Toward More Free-Floating Model Cell Membranes: Method Development and Application to Their Interaction with Nanoparticles.

Abstract

Identifying the mechanisms of nanoparticle (NP) interactions with cell membranes is key to understanding potential NP cytotoxicity and applications as nanocarriers for targeted drug delivery. To elucidate these mechanisms of interaction, supported phospholipid bilayers (SPBs) are commonly used as models of cell membranes. However, SPBs are soft thin films, and, as such, their properties can be significantly affected by the underlying substrate. Free-floating cell membranes would be best modeled by weakly adhered SPBs; thus, we propose a method for tailoring the interfacial interaction of an electrically charged SPB-substrate system based on modulations in the solution chemistry. Using the dissipation signal of the quartz crystal microbalance with dissipation monitoring (QCM-D), we show that the method can be used to tailor SPB-substrate interactions without the loss of its structural integrity. To demonstrate the application of the method, SPBs are exposed to cationic and anionic polystyrene latex NPs.
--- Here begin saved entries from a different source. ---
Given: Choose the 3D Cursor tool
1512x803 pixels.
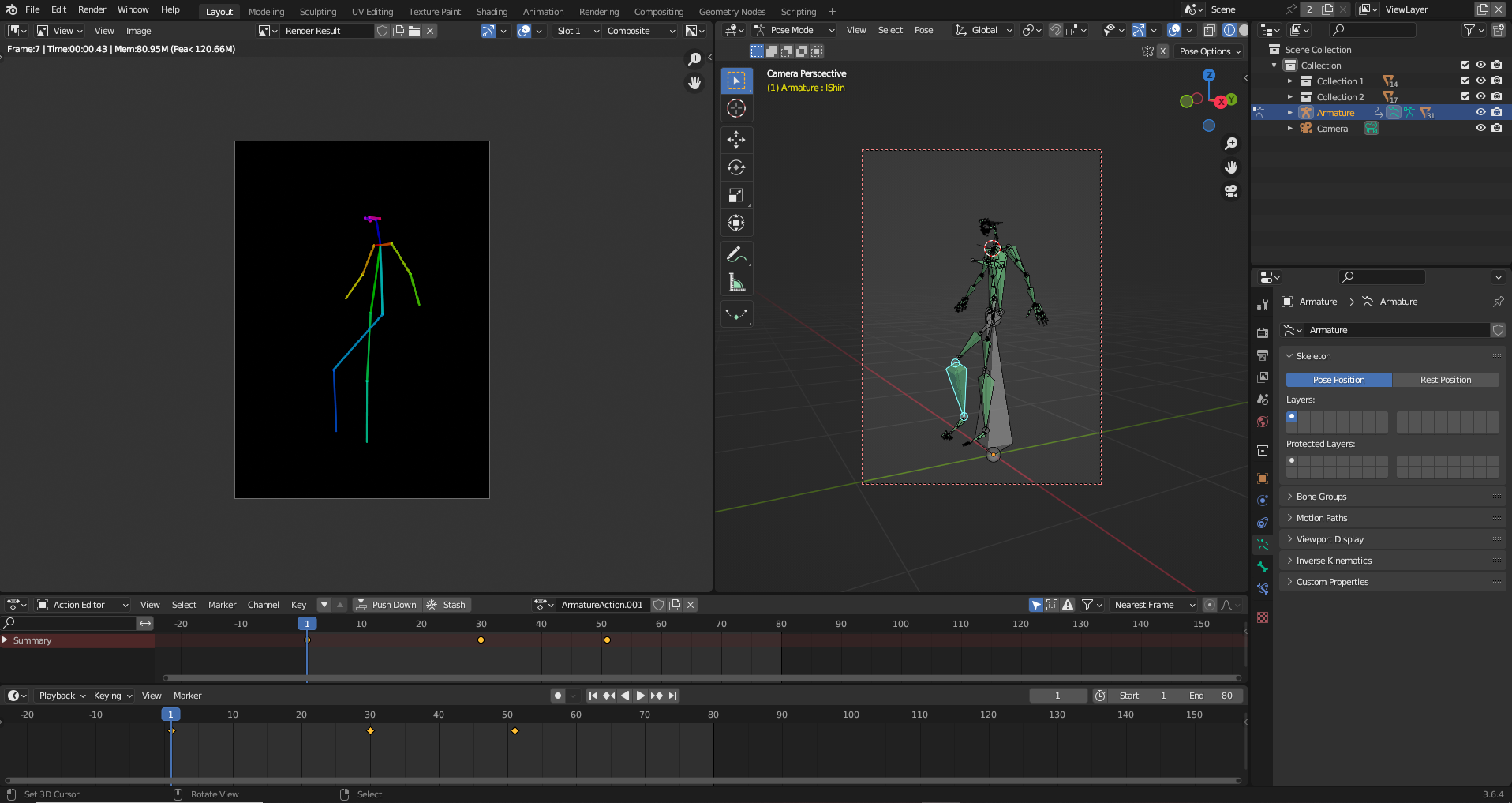Looking at the screenshot, I should [x=736, y=109].
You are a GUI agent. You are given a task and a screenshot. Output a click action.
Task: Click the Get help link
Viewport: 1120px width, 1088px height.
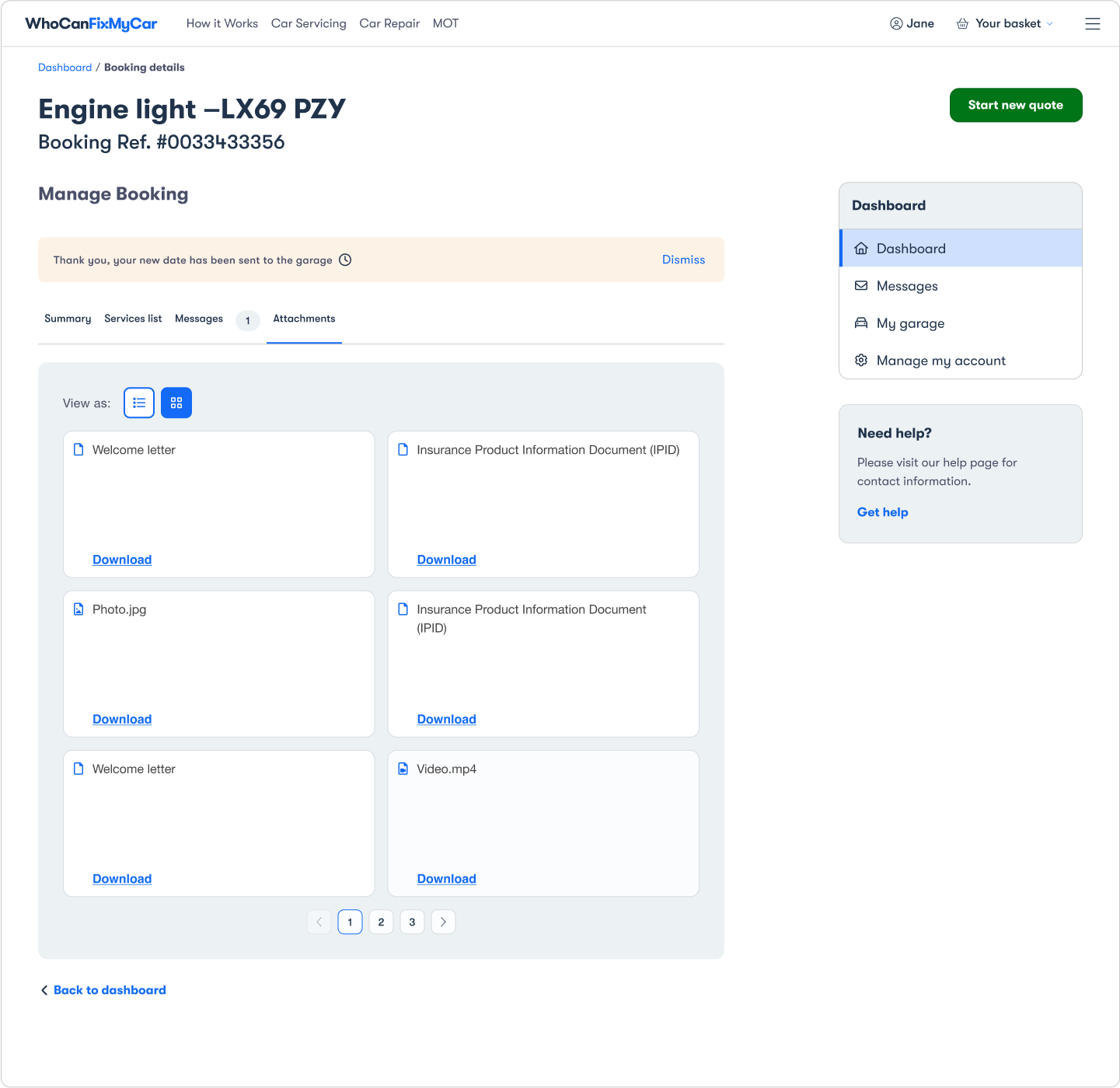(x=882, y=511)
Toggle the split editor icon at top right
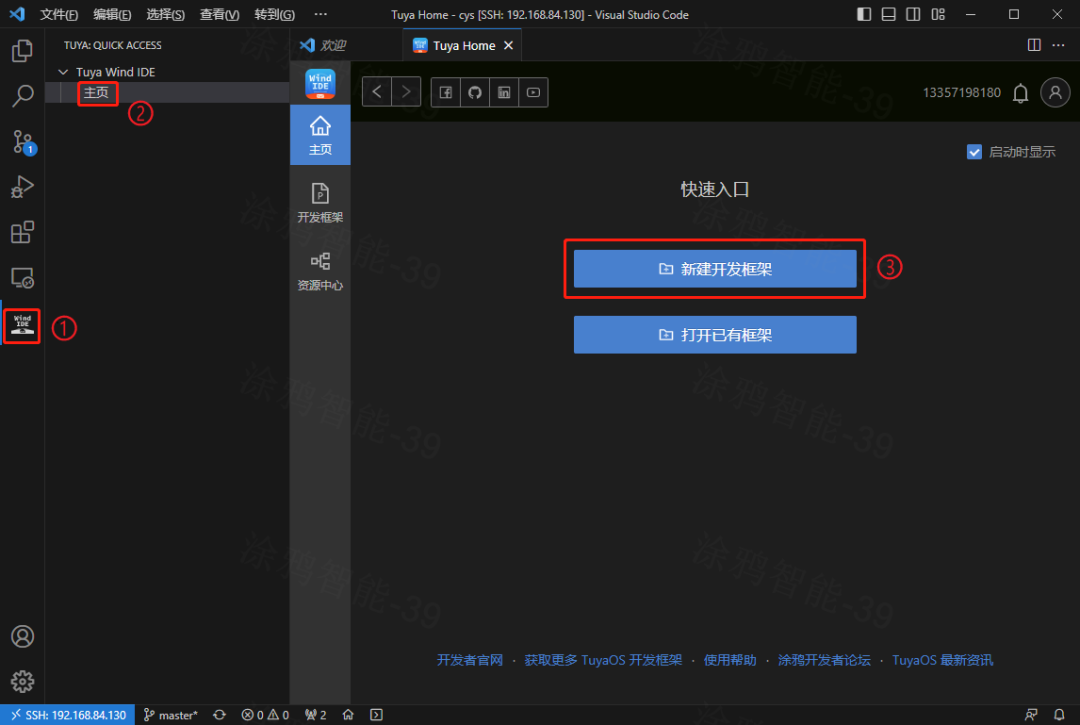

These studies reveal that the bilayer response to the modulations in the interfacial interaction with its underlying substrate can be used as a sensitive tool to probe the integrity of SPBs upon exposure to NPs. As expected, anionic NPs tend to impart no significant damage to the anionic bilayers, whereas cationic NPs can be detrimental to bilayer integrity. This is the first report of a QCM-D based method to probe bilayer integrity following exposure to NPs. Importantly, the degree of SPB interaction with its underlying substrate is shown to be a critical factor in the kinetics of bilayer disruption by cationic NPs, whereby weakly adhered bilayers are prone to significantly faster breakup. Since free-floating cell membranes are better represented by a weakly adhered SPB, the results of this work critically influence paradigms in experimental studies involving SPBs as models for cell membranes.